Project 462956

Triple negative breast cancer (TNBC) is the most aggressive subtype of breast cancer with more deaths occurring within the first 5 years after diagnosis than for other subtypes. Breast cancers are routinely tested for estrogen receptor (ER), progesterone receptor (PgR) and human epidermal growth factor receptor 2 (HER2). TNBC is defined by lack of these three receptors. Significant progress has been made towards targeted treatment of Luminal (ER-receptor positive), and HER2 subtypes of breast cancers. Although TNBCs account for approximately 15% of breast cancer diagnosis because of their aggressive biology they account for approximately 25% of breast cancer-related deaths. To understand why some TNBCs behave more aggressively we have developed advanced molecular methods to look at genomic changes in tumour cells and infiltrating immune cells. We have recent evidence that the variability of these cells is related to metastasis. The methods we have developed can be used to study a group of samples that have been stored for more than 10 years.
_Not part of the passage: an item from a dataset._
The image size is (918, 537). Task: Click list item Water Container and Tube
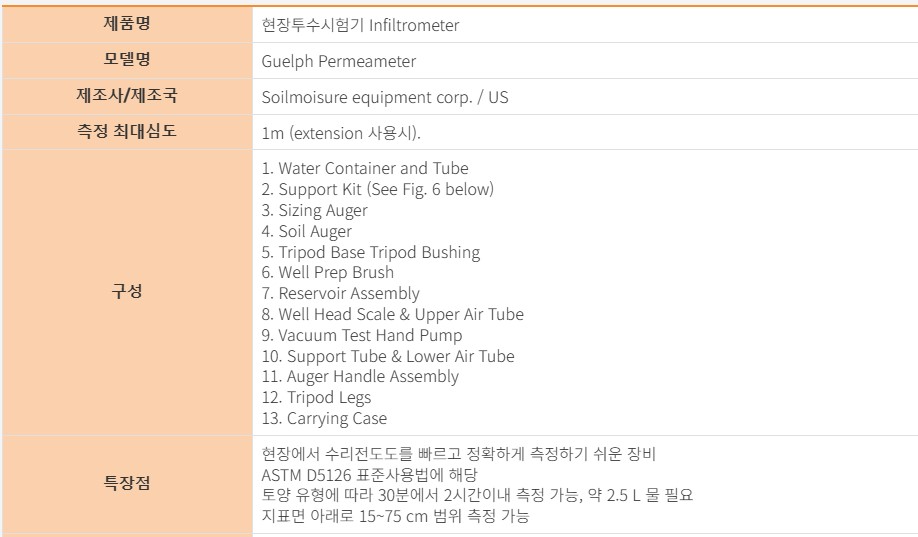click(x=365, y=168)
In this group we know which tumours were the most aggressive and killed the patients. We will study tumour that has spread beyond the breast to lymph nodes. We will also identify molecular alterations present in TNBCs that did not respond to chemotherapy. Our studies will lead to a better understanding of the molecular alterations involved in the progression of TNBC, and some of the features that are associated with the shortest survival. It would be very helpful to be able to identify the women with the worst prognosis TNBCs and then they could be targeted for more intensive therapy. Conversely, treatment could be reduced in women found to have less aggressive forms of TNBC which would reduce both side effects and costs. Ultimately, we believe this work will result in promising new therapeutic targets.